Details About Privacy Measures

Your Computer, Your Choice

Protection starts from the moment you install our software. Only a system administrator can install our application packages for system-wide use. The first time you run any piece of instrumented software, a first-time opt-in dialog appears. No data will ever be collected or reported until you have used this dialog to give your permission. If for any reason the first-time opt-in dialog cannot be displayed, the entire feedback system is disabled.

The Bug Isolation Monitor is a visual reminder that you are using our instrumented applications. It appears in the notification area of the GNOME or KDE panel whenever an instrumented application is running. The monitor reveals at a glance whether the feedback system is enabled or disabled. A mouse click reveals a popup notification with easy controls for turning the system on and off, or for learning more about the project.

Secrecy of Feedback Data

As an instrumented application is running, it collects measurements into global variables within the program itself. When the program exits, it sends these measurements to the launcher application across a dedicated pipe. The launcher is responsible for assembling the feedback report and uploading it to our server here at Bug Isolation Headquarters. The feedback report is only held in the memory of running processes. It is never stored in any temporary file on your computer.

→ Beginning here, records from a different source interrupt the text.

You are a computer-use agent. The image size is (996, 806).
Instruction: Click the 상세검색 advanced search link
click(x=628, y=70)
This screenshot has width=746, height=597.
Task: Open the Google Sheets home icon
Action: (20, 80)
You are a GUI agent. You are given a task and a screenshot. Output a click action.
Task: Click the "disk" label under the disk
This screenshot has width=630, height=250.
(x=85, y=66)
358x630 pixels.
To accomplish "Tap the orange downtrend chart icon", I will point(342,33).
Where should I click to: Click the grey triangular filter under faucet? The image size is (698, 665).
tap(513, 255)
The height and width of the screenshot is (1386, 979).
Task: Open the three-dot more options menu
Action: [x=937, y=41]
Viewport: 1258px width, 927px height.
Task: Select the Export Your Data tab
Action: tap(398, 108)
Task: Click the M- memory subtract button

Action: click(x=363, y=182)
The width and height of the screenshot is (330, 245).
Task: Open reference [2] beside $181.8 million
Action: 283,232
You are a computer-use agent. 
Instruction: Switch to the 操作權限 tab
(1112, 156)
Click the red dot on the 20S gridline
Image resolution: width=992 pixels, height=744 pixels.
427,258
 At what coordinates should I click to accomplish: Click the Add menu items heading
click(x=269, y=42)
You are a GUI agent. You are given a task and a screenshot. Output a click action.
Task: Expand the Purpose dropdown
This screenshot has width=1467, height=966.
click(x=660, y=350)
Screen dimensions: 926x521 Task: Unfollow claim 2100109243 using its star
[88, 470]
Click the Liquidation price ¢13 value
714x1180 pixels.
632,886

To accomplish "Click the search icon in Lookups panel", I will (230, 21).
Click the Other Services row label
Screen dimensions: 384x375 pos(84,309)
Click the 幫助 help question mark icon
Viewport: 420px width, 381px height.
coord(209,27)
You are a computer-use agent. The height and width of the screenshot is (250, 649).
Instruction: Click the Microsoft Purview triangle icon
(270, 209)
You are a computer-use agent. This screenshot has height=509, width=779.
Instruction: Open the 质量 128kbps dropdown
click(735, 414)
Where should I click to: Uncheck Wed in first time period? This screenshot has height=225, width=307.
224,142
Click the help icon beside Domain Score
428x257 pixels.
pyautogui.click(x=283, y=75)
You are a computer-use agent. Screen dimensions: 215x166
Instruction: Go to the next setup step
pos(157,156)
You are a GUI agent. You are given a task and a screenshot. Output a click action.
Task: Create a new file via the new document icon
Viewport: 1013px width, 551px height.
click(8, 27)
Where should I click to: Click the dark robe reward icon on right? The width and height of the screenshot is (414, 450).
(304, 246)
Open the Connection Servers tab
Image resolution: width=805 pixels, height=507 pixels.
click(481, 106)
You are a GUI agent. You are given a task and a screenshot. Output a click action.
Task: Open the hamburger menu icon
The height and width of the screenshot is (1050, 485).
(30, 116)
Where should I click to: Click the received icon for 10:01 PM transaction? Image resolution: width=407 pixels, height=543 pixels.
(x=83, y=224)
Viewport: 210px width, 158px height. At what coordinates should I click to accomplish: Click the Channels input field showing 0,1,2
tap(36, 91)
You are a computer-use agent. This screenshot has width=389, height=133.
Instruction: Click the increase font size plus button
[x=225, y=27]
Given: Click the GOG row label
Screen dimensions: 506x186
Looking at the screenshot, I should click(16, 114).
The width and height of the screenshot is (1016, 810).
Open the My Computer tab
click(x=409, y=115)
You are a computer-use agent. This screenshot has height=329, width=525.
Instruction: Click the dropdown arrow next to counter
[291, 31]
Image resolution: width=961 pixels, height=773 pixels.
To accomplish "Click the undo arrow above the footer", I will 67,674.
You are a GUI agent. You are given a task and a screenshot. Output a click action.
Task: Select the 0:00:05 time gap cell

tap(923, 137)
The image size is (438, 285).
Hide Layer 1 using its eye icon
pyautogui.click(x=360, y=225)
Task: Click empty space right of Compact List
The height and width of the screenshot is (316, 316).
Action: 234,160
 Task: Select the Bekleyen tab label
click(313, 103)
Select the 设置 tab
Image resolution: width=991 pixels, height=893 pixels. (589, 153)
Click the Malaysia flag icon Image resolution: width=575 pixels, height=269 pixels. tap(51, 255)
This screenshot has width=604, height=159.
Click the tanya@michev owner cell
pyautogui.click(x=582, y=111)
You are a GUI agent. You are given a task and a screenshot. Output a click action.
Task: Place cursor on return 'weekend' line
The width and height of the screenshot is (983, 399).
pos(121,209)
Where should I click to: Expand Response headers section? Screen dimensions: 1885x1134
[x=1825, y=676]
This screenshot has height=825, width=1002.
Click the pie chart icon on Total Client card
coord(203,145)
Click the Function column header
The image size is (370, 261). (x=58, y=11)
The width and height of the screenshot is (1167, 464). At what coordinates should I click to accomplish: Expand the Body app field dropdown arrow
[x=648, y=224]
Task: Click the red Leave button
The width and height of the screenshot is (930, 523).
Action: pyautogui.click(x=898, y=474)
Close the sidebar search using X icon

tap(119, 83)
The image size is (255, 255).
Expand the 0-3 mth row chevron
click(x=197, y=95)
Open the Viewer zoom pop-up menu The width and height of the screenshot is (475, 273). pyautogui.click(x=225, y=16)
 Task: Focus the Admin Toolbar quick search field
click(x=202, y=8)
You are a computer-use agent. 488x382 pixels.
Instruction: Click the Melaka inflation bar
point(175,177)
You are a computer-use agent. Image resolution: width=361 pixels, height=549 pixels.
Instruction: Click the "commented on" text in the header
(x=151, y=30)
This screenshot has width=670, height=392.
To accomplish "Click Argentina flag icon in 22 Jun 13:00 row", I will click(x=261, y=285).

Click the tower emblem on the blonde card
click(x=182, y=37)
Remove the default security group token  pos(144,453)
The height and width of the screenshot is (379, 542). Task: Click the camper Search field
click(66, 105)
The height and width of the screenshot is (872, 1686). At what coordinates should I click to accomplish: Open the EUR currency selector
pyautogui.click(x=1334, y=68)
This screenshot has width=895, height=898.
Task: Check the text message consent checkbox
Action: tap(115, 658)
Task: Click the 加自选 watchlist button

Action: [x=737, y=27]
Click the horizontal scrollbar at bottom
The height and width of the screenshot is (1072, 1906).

Report submission takes place using HTTP over an encrypted SSL connection, also known as https://. Our server’s 1024-bit RSA key gives third parties no practical means to eavesdrop on your report as it travels to us.

The report collection server at the University of Wisconsin-Madison is managed by a highly skilled system administration team. Reports are held in a secure, Kerberos-authenticated AFS file system with access restricted to only system administrators and CBI project members. Reports may be moved into databases, collated for analysis, or may be discussed in aggregate in future research publications. In all cases we will continue to apply the same stringent controls to protect your privacy.

The server records upload client IP addresses in a rotating log for system administration purposes only. These log files are accessible only by the server administrator. We do not associate IP addresses with individual reports. We have no practical means to connect specific reports with specific users. You are anonymous.

How Much Does a Report Reveal?

In spite of all of these precautions, suppose a clever attacker gets his hands on your feedback report. How much can the attacker learn?

Not much. If you’ve read about feedback reports, you know that the measurements are collected into a set of predicate counters testing various properties of program data values. Reports do not directly reveal the values themselves. We might check whether a particular file name variable is NULL, but we never record the file name itself.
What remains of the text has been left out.